Vim, como todo mundo,
do quarto escuro da infância,
mundo de coisas e ânsias indecifráveis,
de só desejo e repulsa.
Cresci com a pressa de sempre.

Fui jovem, com a sede de todos,
em tempo de seco fascismo.
Por isso não tive pátria, só discos.
Amei, como todos pensam.
Troquei carícias cegas nos cinemas,
li todos os livros, acreditei
em quase tudo por ao menos um minuto,
provei do que pintou, adolesci.

Vi tudo que vi, entendi como pude.
Depois, como de direito,
endureci.
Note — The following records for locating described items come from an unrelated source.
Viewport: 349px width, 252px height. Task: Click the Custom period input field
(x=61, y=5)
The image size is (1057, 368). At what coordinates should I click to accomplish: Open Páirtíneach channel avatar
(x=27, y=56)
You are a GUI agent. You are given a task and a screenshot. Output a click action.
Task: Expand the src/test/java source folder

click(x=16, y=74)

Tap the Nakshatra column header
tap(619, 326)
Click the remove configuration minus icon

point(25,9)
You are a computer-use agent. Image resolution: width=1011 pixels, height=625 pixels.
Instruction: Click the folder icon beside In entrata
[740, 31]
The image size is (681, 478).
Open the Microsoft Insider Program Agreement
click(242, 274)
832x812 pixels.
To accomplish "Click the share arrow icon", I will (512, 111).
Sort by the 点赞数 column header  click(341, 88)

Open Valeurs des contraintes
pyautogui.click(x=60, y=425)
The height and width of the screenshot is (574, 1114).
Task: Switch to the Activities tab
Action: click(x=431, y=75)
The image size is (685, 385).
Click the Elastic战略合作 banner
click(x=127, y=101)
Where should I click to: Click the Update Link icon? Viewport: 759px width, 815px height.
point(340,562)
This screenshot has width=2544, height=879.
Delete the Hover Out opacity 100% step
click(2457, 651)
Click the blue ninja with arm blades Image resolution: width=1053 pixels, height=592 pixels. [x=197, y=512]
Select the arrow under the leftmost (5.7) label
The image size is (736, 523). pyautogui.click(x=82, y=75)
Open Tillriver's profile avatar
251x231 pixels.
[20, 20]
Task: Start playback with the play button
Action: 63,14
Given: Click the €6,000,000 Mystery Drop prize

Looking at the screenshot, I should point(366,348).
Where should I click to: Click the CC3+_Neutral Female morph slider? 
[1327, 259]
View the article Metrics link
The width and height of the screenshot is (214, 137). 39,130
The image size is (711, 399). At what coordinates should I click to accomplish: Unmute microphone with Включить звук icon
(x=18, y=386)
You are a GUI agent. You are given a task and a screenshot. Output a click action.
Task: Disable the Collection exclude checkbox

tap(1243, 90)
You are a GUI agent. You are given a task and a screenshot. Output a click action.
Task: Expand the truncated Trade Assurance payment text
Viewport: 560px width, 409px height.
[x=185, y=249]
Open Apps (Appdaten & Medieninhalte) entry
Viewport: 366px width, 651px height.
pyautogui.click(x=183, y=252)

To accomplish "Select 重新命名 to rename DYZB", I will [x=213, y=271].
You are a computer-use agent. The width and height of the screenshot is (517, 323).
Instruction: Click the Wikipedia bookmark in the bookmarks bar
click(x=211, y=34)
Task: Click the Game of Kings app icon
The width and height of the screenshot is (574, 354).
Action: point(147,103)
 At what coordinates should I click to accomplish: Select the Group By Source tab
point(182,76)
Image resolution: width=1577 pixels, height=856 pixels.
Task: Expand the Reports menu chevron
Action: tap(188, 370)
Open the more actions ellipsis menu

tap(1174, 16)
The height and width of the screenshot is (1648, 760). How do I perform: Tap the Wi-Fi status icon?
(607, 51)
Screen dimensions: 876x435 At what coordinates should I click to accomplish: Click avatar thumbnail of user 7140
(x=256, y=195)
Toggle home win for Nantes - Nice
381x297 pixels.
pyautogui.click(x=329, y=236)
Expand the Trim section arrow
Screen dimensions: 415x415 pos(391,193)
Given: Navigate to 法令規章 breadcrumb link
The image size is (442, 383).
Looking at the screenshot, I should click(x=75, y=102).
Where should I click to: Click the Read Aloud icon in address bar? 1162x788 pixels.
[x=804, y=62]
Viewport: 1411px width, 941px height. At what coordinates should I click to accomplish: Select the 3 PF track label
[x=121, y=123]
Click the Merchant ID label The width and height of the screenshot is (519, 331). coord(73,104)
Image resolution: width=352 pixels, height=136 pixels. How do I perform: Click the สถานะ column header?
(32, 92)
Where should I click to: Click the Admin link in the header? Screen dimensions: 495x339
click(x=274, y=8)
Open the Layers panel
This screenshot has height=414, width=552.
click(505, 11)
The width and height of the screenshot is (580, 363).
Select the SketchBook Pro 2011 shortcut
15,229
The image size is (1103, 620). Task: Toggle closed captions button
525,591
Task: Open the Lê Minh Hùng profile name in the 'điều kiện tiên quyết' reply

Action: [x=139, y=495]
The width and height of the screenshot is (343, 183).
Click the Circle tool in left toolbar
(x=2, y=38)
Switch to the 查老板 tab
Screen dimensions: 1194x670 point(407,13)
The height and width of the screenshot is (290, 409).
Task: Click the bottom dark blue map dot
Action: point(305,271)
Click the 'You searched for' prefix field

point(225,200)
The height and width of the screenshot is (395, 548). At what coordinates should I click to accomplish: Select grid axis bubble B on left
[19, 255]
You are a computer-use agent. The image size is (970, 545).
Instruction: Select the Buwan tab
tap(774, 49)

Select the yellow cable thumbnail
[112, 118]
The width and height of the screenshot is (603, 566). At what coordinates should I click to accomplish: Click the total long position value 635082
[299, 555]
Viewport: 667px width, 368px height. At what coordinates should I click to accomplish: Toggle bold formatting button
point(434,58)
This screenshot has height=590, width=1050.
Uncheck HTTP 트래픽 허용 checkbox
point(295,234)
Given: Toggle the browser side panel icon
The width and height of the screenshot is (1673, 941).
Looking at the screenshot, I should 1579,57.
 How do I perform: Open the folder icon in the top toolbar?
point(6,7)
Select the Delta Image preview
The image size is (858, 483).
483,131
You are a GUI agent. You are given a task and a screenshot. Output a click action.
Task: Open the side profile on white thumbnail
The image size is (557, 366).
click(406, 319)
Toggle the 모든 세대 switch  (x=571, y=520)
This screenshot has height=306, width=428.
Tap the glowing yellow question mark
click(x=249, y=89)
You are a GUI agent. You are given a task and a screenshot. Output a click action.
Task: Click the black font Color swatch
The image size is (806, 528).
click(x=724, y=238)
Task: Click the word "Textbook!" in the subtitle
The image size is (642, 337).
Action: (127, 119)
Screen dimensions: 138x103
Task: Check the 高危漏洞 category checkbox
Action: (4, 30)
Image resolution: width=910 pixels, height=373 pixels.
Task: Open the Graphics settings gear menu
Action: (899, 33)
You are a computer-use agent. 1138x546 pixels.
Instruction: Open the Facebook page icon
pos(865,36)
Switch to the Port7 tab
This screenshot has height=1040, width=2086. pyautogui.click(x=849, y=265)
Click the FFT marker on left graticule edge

Agora a minha boca
não arde tanto de sede.
As minhas mãos é que coçam -
vontade de destilar
depressa, antes que esfrie,
esse caldo morno da vida.

Paulo Henriques Britto
(1951)
https://pt.wikipedia.org/wiki/Paulo_Henriques_Britto





quarta-feira, maio 26, 2010

Em tom de acalanto, Paulo Henriques Britto constata, com uma ponta de orgulho, a cotidiana e mínima vitória. Mais uma noite a dois, um dia a menos.


Acalanto


Noite após noite, exaustos, lado a lado,
digerindo o dia, além das palavras
e aquém do sono, nos simplificamos,

despidos de projetos e passados,
fartos de voz e verticalidade,
contentes de ser só corpos na cama;

e o mais das vezes, antes do mergulho
na morte corriqueira e provisória
de uma dormida, nos satisfazemos

em constatar, com uma ponta de orgulho,
a cotidiana e mínima vitória:
mais uma noite a dois, um dia a menos.

E cada mundo apaga seus contornos
ao aconchego de um outro corpo morno.